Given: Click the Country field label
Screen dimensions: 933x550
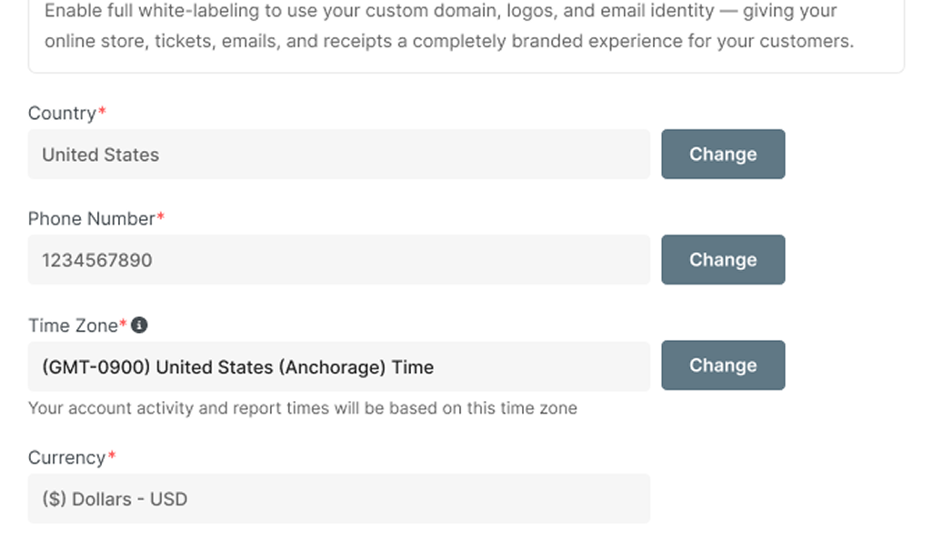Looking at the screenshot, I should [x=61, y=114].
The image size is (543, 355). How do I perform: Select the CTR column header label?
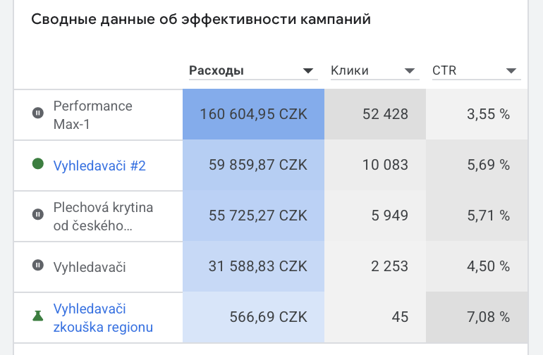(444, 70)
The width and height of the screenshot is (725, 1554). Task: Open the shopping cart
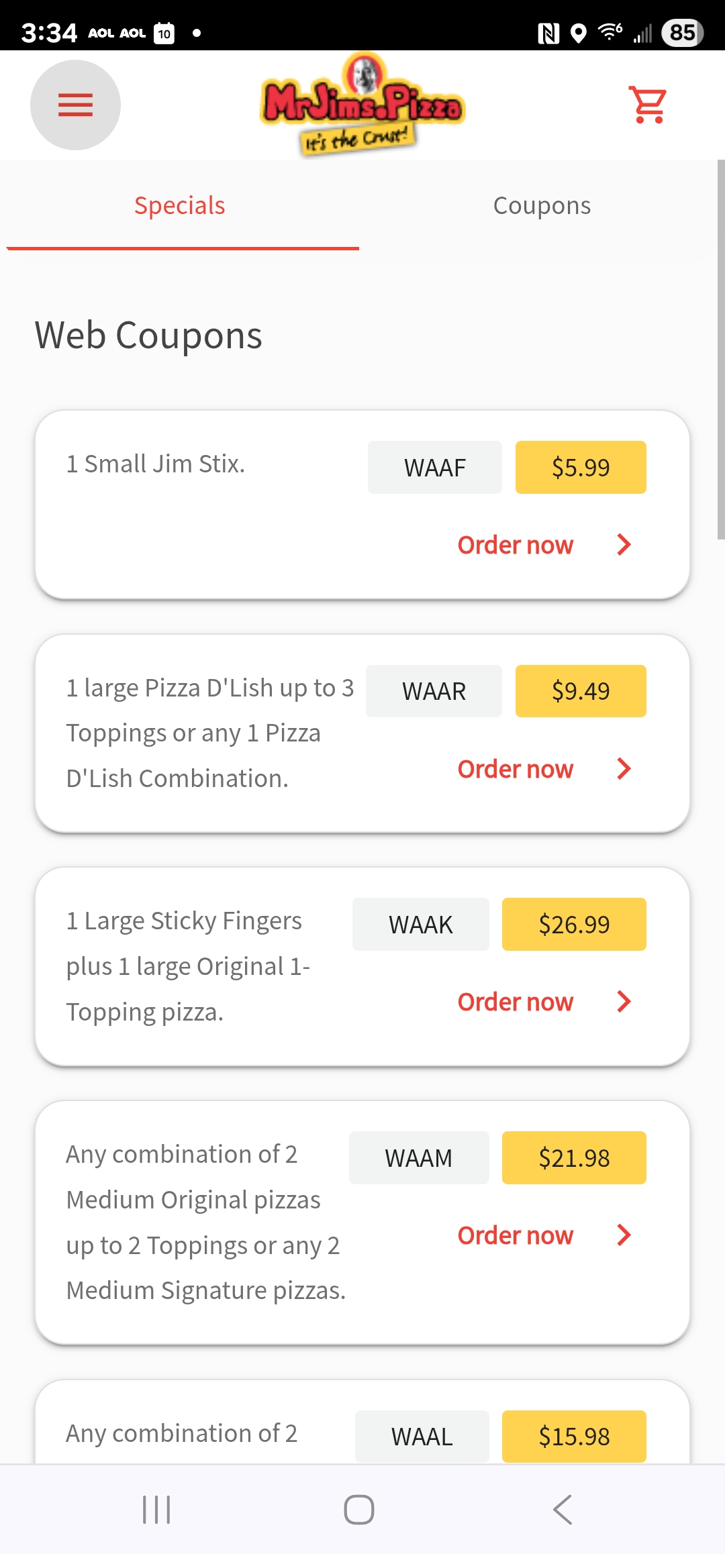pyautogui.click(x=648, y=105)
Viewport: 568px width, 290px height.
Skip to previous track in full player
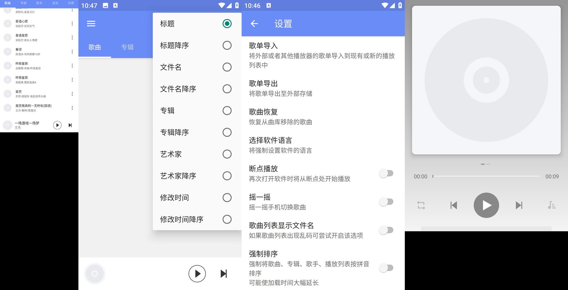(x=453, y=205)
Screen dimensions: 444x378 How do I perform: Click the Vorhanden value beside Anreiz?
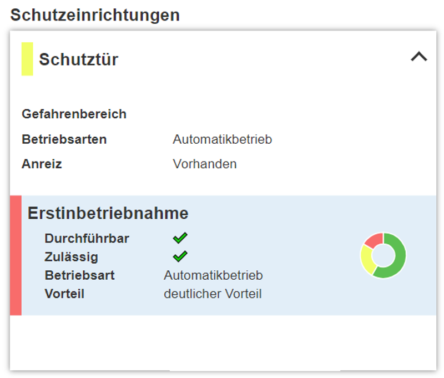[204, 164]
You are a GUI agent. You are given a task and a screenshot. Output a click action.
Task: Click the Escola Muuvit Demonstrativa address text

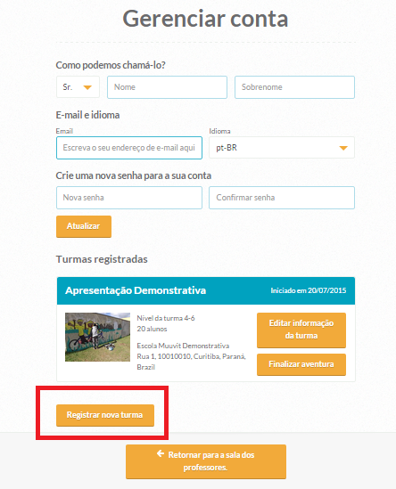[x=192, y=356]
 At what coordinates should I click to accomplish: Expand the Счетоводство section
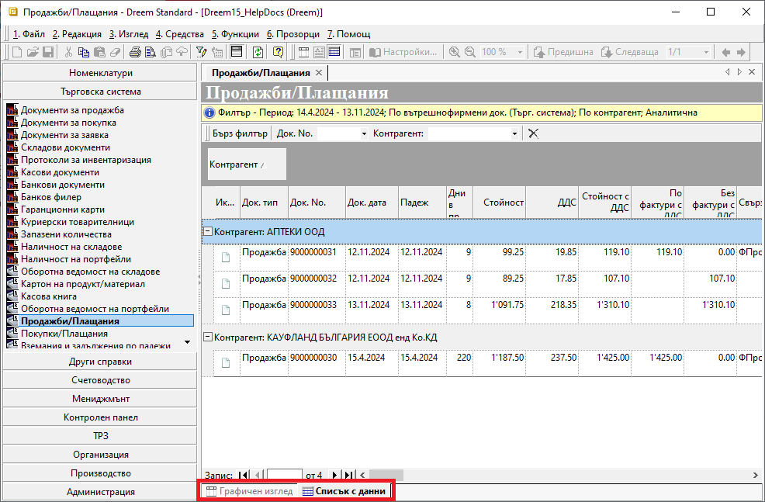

####################

● **Given task**
Repeat every line of the material above word for word, leaving out the pictures.

● **Result for this task**
Given: Click the Country field label
Screen dimensions: 933x550
Looking at the screenshot, I should [x=61, y=114].
The image size is (543, 355). How do I perform: Select the CTR column header label?
(444, 70)
The width and height of the screenshot is (725, 1554). Task: Open the shopping cart
pyautogui.click(x=648, y=105)
Viewport: 568px width, 290px height.
Skip to previous track in full player
(x=453, y=205)
Screen dimensions: 444x378 How do I perform: Click the Vorhanden value beside Anreiz?
[204, 164]
You are a GUI agent. You are given a task and a screenshot. Output a click action.
Task: Click the Escola Muuvit Demonstrativa address text

[x=192, y=356]
 At what coordinates should I click to accomplish: Expand the Счетоводство section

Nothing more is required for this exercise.